## Document section
===

Another good article from the Sacramento News & Review about the homeless in the Parkway, but closing with the usual lament that it’s all about affordable housing, which it’s not, it’s about individual choice and wanting to make it in productive society with hard work and accepting responsibility, rather than not.
Mark Bell knows downtown.
He knows who lives where, and what they do. The medication they’re on, what they wear and when they practice piano. And he really knows the state workers: Their cigarette breaks, their quirks. The empty six-pack of Olde English 800 tallboys thrown into the trash each week at the CalPERS north building, or the empty bottles of vodka outside CalPERS south. Today, he’ll find a pint of vodka spirited into the trash outside of the secretary of state building.
Mark spends most his days shuffling about town, scanning bins for aluminum cans and ashtrays for half-smoked cigarettes (“snipes,” he calls them). He says he appreciates when people speak with him. It reminds him they care. When folks share with him a piece of their lives, he remembers. Carries it like a souvenir. He gleans much from Sacramento.
And today, he’s brought me along. I have no wallet, money or keys. No sources of income or sustenance. All I’ve got are some old, dirty clothes; a flashlight; a rickety mountain bike; a cellphone; and, at my homeless friends’ recommendation, a sleeping bag and tent. For the next four days, I’ll be joining Bell and other homeless Sacramentans on the streets.
What is it like to shower with 60 strange men and sleep in a shelter bed? Why is it best to hunt for cans at 3 a.m.? Where can a homeless person spend the afternoon without getting into trouble? And why do they add so much sugar to the coffee at Loaves & Fishes Friendship Park?
This week, I will camp on the American River Parkway with a street family, check in for an evening at the Union Gospel Mission and earn my keep rustling through downtown garbage bins. I’m still a tourist, of course; it’s all manufactured. I can end this game at any moment, go back to my apartment and job.
The people next to me in the food lines and emergency shelters aren’t afforded that luxury.

===

## Given records
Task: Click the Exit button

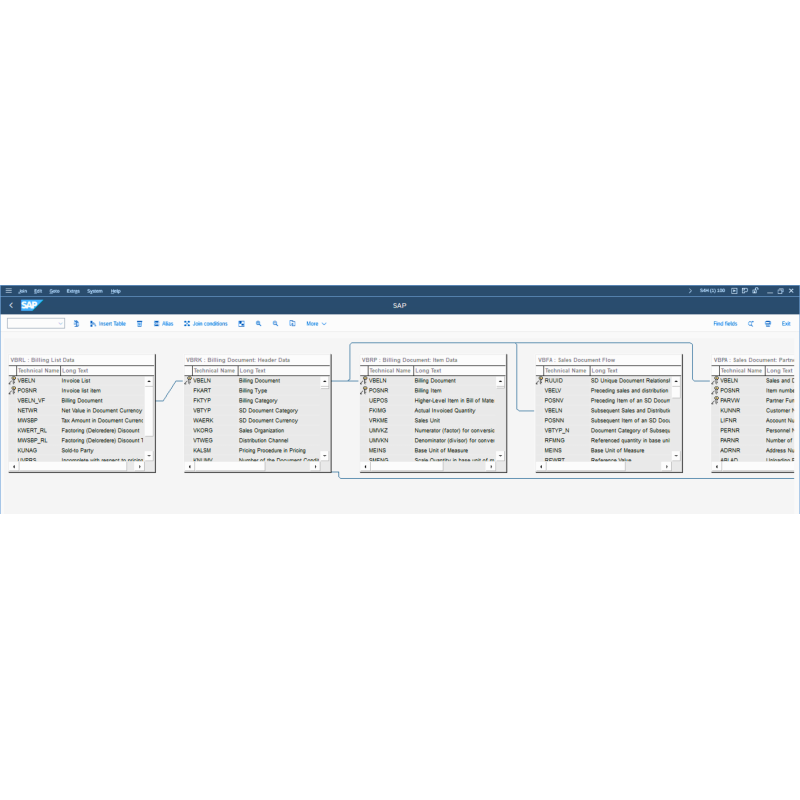Action: pyautogui.click(x=787, y=323)
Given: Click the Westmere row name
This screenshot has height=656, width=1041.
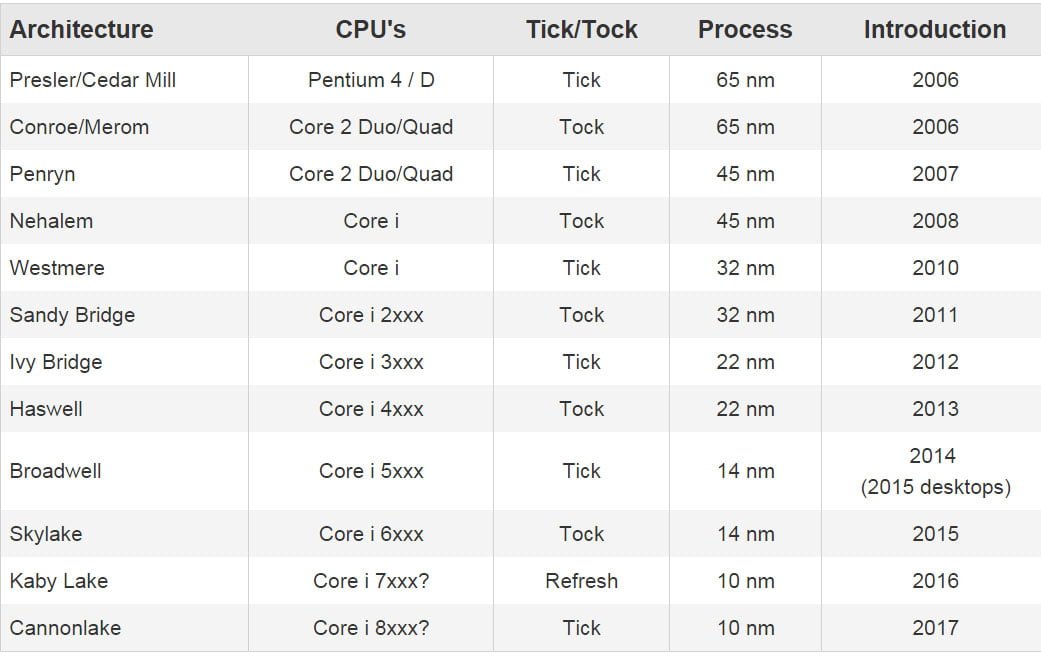Looking at the screenshot, I should coord(57,268).
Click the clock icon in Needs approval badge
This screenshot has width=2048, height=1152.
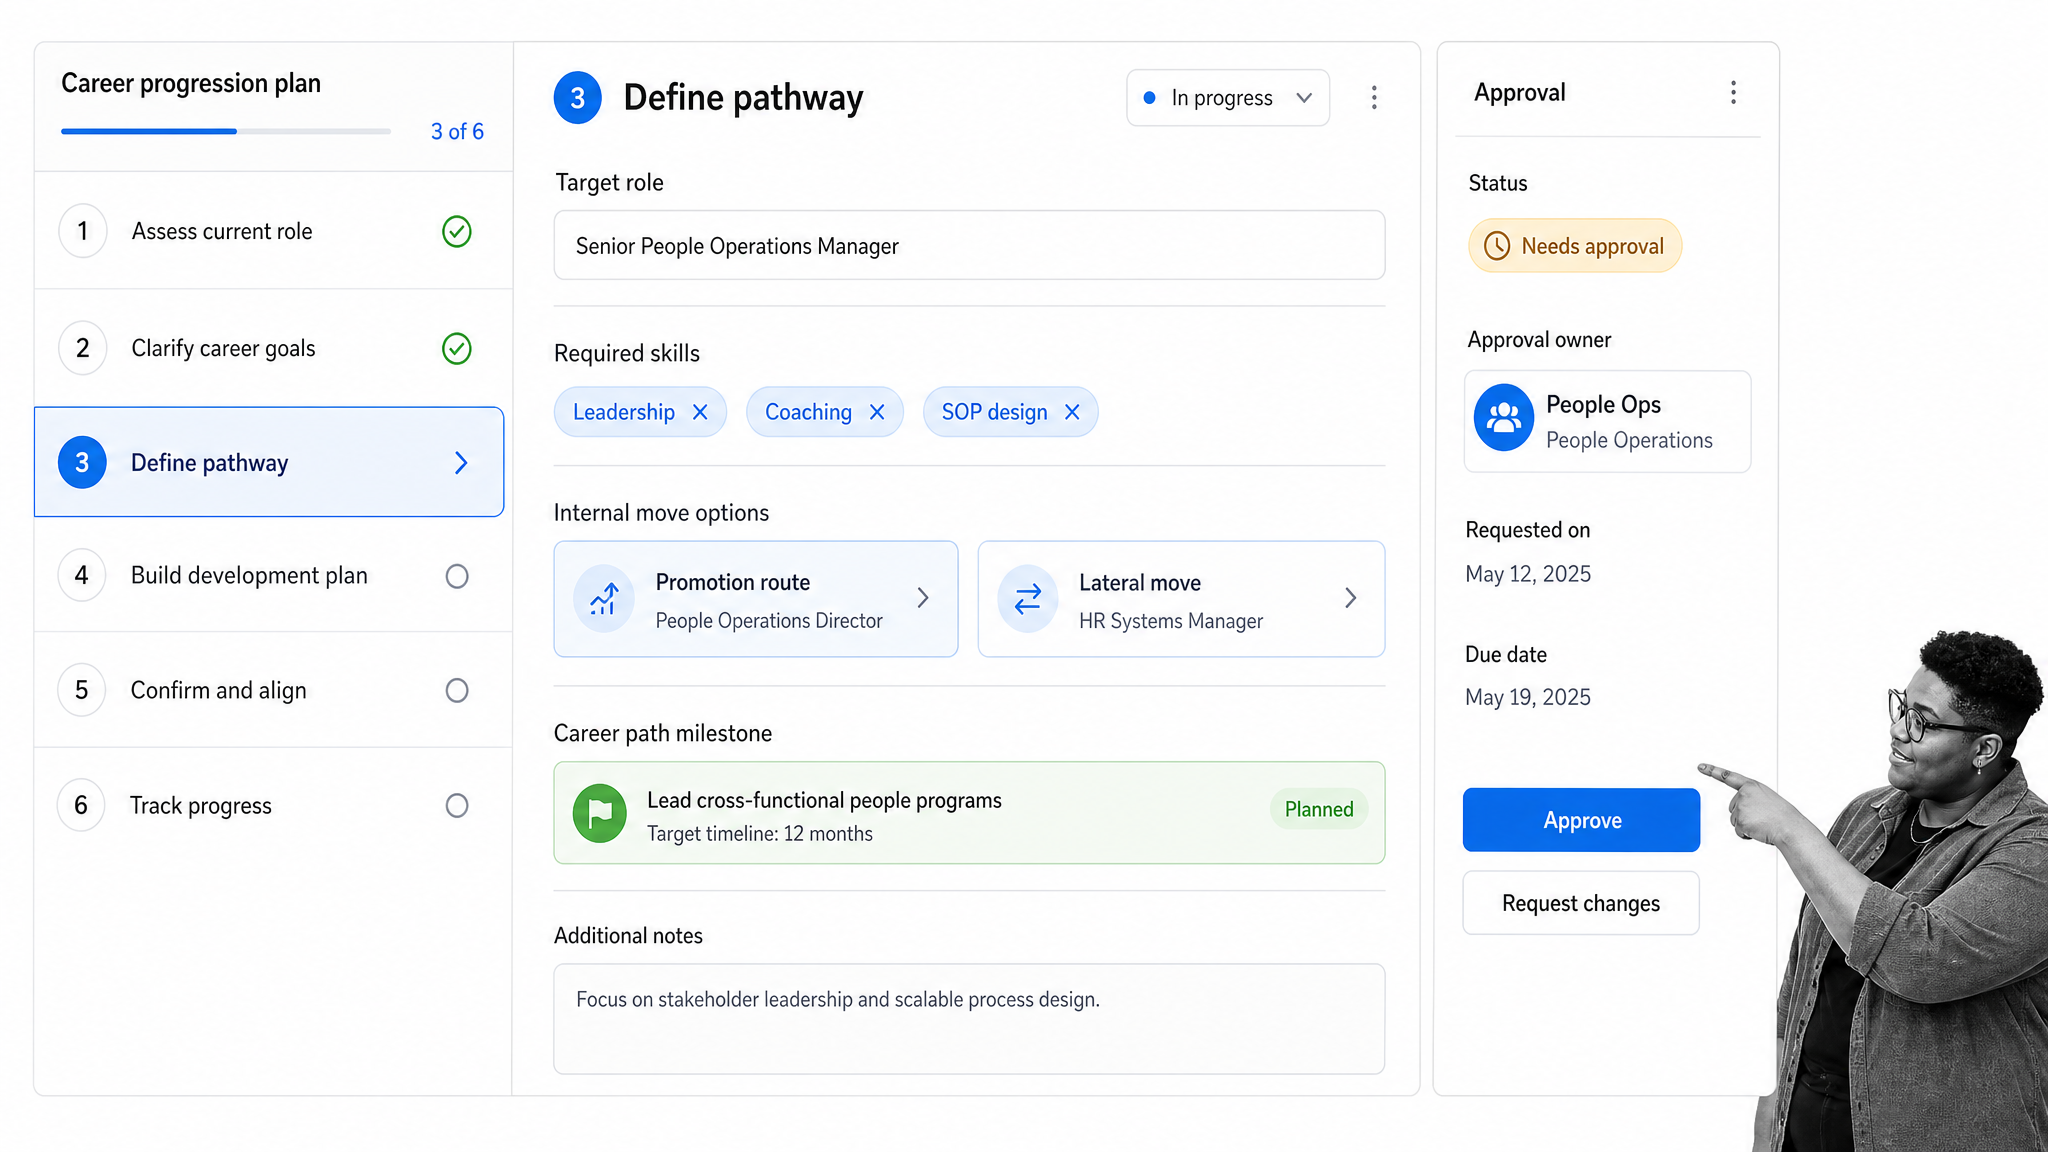click(1496, 246)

===

## List of tasks
1. From the passage on homelessness in Sacramento, list every item that the writer says they will have during the four days on the streets.
2. Reproduce the passage on homelessness in Sacramento word for word, starting with "And today, he’s" and going on through "on the streets.".
3. Resume the passage on homelessness in Sacramento, picking up after its last sentence.

## Your written answers
1. old, dirty clothes; a flashlight; a rickety mountain bike; a cellphone; a sleeping bag; a tent

2.
And today, he’s brought me along. I have no wallet, money or keys. No sources of income or sustenance. All I’ve got are some old, dirty clothes; a flashlight; a rickety mountain bike; a cellphone; and, at my homeless friends’ recommendation, a sleeping bag and tent. For the next four days, I’ll be joining Bell and other homeless Sacramentans on the streets.

3.
My campout on the river
Terry wakes and calls out, “Good morning, campers.”
It’s 5:45 a.m. A family’s tent rests under a drooping tree canopy on the American River Parkway. About 100 feet away, Highway 160 rumbles to life. It’s chilly, unusual for late July.
Of the five men and women in this camp, only two are related by blood. But make no mistake: These folks are family.
“You know how they say that there’s safety in numbers? That’s a fact of life out here.” This was perhaps the first thing that Terry, the deep-voiced, imposing patriarch explained after he and his girlfriend, Lisa, agreed to let me camp with them this week.
Life on the streets brings risks, such as theft, physical assault or worse. To combat these dangers, homeless singles form groups. Often, they build a rapport so strong that they begin to refer to one another as family….
The largest challenge for the area’s homeless and almost-homeless residents is simple: Sacramento must find a way to bridge the gap. Between income and rent. Between need and services.
But then, even after finding work, or getting set up with disability or some other form of assistance, residents continue to find that there are simply not enough reasonably priced places to stay. Today, both the federal government and Sacramento are pushing to create more affordable housing. Unfortunately, this will take time.
“There’s a cure to homelessness,” insists Burke. “It’s called enough housing to go around that people can afford and that fits them.”